Is it time to walk away and how?
A little background before I get to the question.
I was 15 when I started dating him.
At age 19 while we were broken up, I found out I was pregnant.
HIs parents basically talked him into marrying me.
We have now been married for 23 years and its been full of turmoil from day one.
He likes to drink.
He doesn't consider himself an alcholic because he doesn't drink every day but when he does drink it's in excess.
Over the years he has had at least three trips to the ER (broken jaw, separated shoulder, cut in head) due to drinking episodes.
He frequenly calls me nasty names when he has been drinking and says such things as "I don't know why I even married you".
Even when he's not drinking he belittles me and I have never felt like an equal partner.
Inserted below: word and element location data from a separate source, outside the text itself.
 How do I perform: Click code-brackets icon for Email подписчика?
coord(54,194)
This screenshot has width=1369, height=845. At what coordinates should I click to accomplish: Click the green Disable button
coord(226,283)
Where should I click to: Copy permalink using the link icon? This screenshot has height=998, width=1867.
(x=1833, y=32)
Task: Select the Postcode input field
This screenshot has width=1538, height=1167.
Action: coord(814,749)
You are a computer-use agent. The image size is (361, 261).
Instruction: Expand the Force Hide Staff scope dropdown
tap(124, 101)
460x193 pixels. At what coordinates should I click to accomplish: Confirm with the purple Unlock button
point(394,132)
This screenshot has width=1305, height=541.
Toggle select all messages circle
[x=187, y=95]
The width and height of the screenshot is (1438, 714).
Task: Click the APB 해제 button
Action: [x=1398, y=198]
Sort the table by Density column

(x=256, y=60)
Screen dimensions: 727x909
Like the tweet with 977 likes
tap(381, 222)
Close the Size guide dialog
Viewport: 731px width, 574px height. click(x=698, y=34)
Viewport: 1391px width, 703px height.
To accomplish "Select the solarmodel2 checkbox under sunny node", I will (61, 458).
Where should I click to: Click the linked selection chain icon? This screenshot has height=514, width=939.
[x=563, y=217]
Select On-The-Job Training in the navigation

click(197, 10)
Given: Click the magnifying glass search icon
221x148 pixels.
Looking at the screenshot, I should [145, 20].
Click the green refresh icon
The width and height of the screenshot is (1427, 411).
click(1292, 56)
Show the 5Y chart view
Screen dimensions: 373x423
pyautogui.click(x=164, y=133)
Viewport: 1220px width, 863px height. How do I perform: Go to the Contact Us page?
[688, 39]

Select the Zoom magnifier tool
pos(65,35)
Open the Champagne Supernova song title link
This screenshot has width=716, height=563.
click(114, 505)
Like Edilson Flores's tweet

He often treats me like he's more like my father than my spouse and then he gets very very upset when I don't want to have sex with him.
I know I have blame in the relationship too.
I have found over the last 7 months I have completely shut down and am very cold towards him.
Everything he does annoys me and I have become very defensive in everything.
I can't even stand it when he tries to hug me or show any affection.
I avoid him and don't want to spend any time with him.
The thought of spending the rest of my life in this causes me anxiety.
We have been separated on at least three occasions but I end up going back out of hope things will change and the guilt I have for tearing our family apart.
I recently hit my breaking point and told him I couldn't do this anymore and wanted a divorce.
I have no where to go right now so I am having to stay there and he keeps saying that he thinks we can work this out and that I would devastate the kids if I do this.
I feel awful in the fact that I don't want it anymore and I don't love him.
I feel mad that now, after 23 years, he decides that he will attempt to be nice to me and our children and I know deep down it won't last.
He will go back to his ways after the dust settles like every other time.
But every day I am there with him I feel more dread that I will get sucked back in to believing it will be different this time only to be dissapointed but I also feel extreme guilt for breaking up my family and the thought of my kids being upset with me because "dad is really trying this time".
If anyone has any advice I would so appreciate it.
Is it time to walk away? Do I keep trying? How will all of this affect my kids? Thank you all for your time.